Text shown:
——————————

Scaling Our Private Portals with Open edX and Docker

Ever since we launched, Cognitive Class has hit many milestones. From name changes (raise your hand if you remember DB2 University) to our 1,000,000th learner, we’ve been through a lot.

But in this post, I will focus on the milestones and evolution of the technical side of things, specifically how we went from a static infrastructure to a dynamic and scalable deployment of dozens of Open edX instances using Docker.

Open edX 101

Open edX is the open source code behind It is composed of several repositories, edx-platform being the main one. The official method of deploying an Open edX instance is by using the configuration repo which uses Ansible playbooks to automate the installation. This method requires access to a server where you run the Ansible playbook. Once everything is done you will have a brand new Open edX deployment at your disposal.

This is how we run, our public website, since we migrated from a Moodle deployment to Open edX in 2015. It has served us well, as we are able to serve hundreds of concurrent learners over 70 courses every day.

But this strategy didn’t come without its challenges:

  • Open edX mainly targets Amazon’s AWS services and we run our infrastructure on IBM Cloud.
  • Deploying a new instance requires creating a new virtual machine.
  • Open edX reads configurations from JSON files stored in the server, and each instance must keep these files synchronized.

While we were able to overcome these in a large single deployment, they would be much harder to manage for our new offering, the Cognitive Class Private Portals.

Cognitive Class for business

When presenting to other companies, we often hear the same question: “how can I make this content available to my employees?“. That was the main motivation behind our Private Portals offer.

A Private Portal represents a dedicated deployment created specifically for a client. From a technical perspective, this new offering would require us to spin up new deployments quickly and on-demand. Going back to the points highlighted earlier, numbers two and three are especially challenging as the number of deployments grows.

Creating and configuring a new VM for each deployment is a slow and costly process. And if a particular Portal outgrows its resources, we would have to find a way to scale it and manage its configuration across multiple VMs.

Enter Docker

At the same time, we were experiencing a similar demand in our Virtual Labs infrastructure, where the use of hundreds of VMs was becoming unbearable. The team started to investigate and implement a solution based on Docker.

The main benefits of Docker for us were twofold:

  • Increase server usage density;
  • Isolate services processes and files from each other.

These benefits are deeply related: since each container manages its own runtime and files we are able to easily run different pieces of software on the same server without them interfering with each other. We do so with a much lower overhead compared to VMs since Docker provides a lightweight isolation between them.

——————————

Raw data:

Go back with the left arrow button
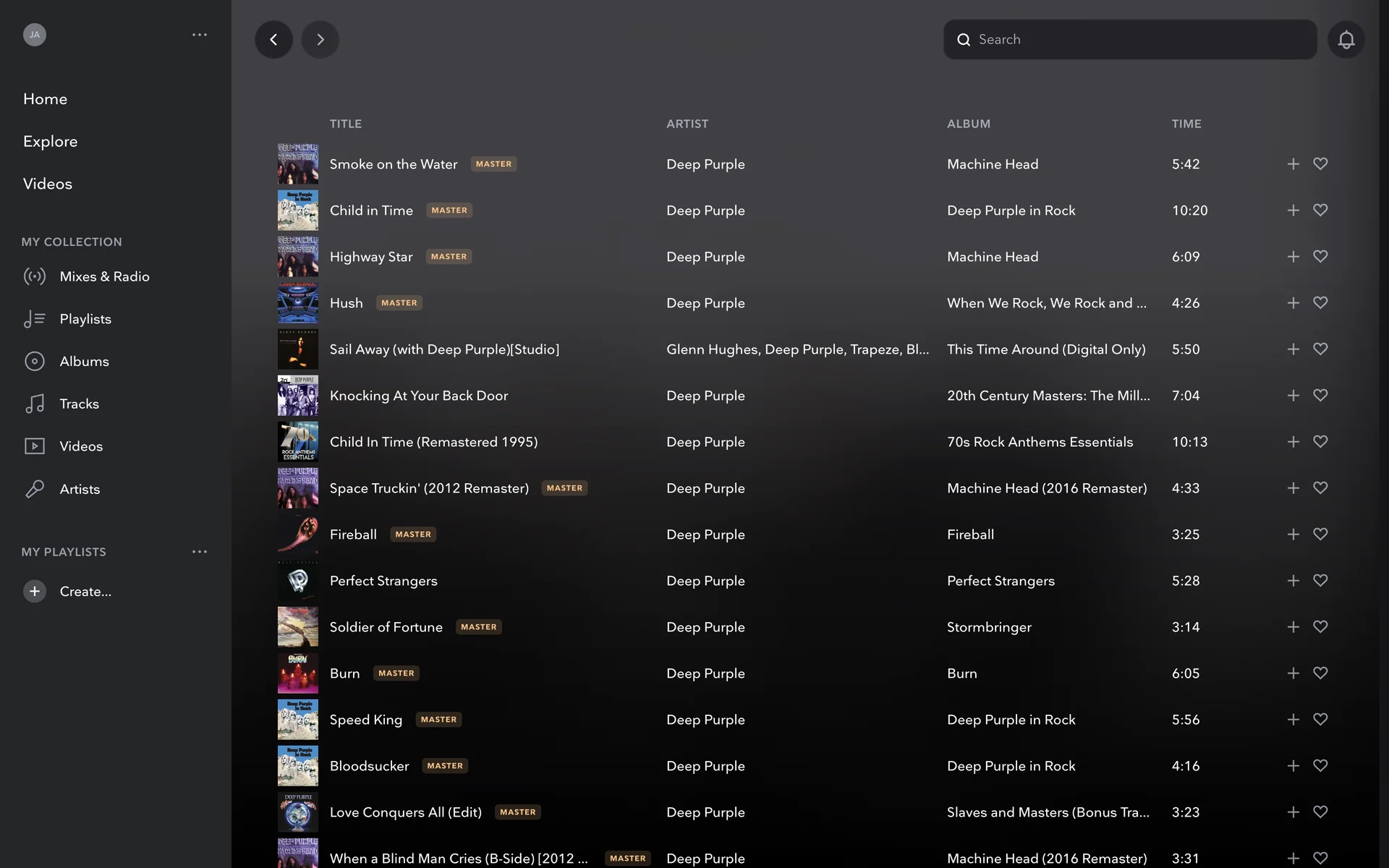Image resolution: width=1389 pixels, height=868 pixels. point(273,40)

——————————

Problems to work on:
[1] Answer these questions from the Open edX and Docker text, each on its own line:
(a) In what year did the team move from a Moodle deployment to Open edX?
(b) On which cloud platform does the team run its infrastructure?
(c) What were the two main benefits of Docker for the team?
[2] Pick up the post about scaling Private Portals with Open edX and Docker and continue it from its final sentence.

Outputs by task:
[1]
(a) 2015
(b) IBM Cloud
(c) Increasing server usage density, and isolating services' processes and files from each other

[2]
By increasing usage density, we are able to run thousands of containers in a handful of larger servers that could pre-provisioned ahead of time instead of having to manage thousands of smaller instances.

For our Private Portals offering this means that a new deployment can be ready to be used in minutes. The underlying infrastructure is already in place so we just need to start some containers, which is a much faster process.

Herding containers with Rancher

Docker in and of itself is a fantastic technology but for a highly scalable distributed production environment, you need something on top of it to manage your containers’ lifecycle. Here at Cognitive Class, we decided to use Rancher for this, since it allows us to abstract our infrastructure and focus on the application itself.

In a nutshell, Rancher organizes containers into services and services are grouped into stacks. Stacks are deployed to environments, and environments have hosts, which are the underlying servers where containers are eventually started. Rancher takes care of creating a private network across all the hosts so they can communicate securely with each other.

Schematic of how Rancher is organized

Getting everything together

Our Portals are organized in a micro-services architecture and grouped together in Rancher as a stack. Open edX is the main component and itself broken into smaller services. On top of Open edX we have several other components that provide additional functionalities to our offering. Overall this is how things look like in Rancher:

A Private Portal stack in Rancher

There is a lot going on here, so let’s break it down and quickly explain each piece:

  • Open edX
    • lms: this is where students access courses content
    • cms: used for authoring courses
    • forum: handles course discussions
    • nginx: serves static assets
    • rabbitmq: message queue system
  • Add-ons
    • glados: admin users interface to control and customize the Portal
    • companion-cube: API to expose extra functionalities of Open edX
    • compete: service to run data hackathons
    • learner-support: built-in learner ticket support system
    • lp-certs: issue certificates for students that complete multiple courses
  • Support services
    • cms-workers and lms-workers: execute background tasks for `lms` and `cms`
    • glados-worker: execute background tasks for `glados`
    • letsencrypt: automatically manages SSL certificates using Let’s Encrypt
    • load-balancer: routes traffic to services based on request hostname
    • mailer: proxy SMTP requests to an external server or sends emails itself otherwise
    • ops: group of containers used to run specific tasks
    • rancher-cron: starts containers following a cron-like schedule
  • Data storage
    • elasticsearch
    • memcached
    • mongo
    • mysql
    • redis

The ops service behaves differently from the other ones, so let’s dig a bit deeper into it:

Details of the ops service

Here we can see that there are several containers inside ops and that they are usually not running. Some containers, like edxapp-migrations, run when the Portal is deployed but are not expected to be started again unless in special circumstances (such as if the database schema changes). Other containers, like backup, are started by rancher-cron periodically and stop once they are done.

In both cases, we can trigger a manual start by clicking the play button. This provides us the ability to easily run important operational tasks on-demand without having to worry about SSH into specific servers and figuring out which script to run.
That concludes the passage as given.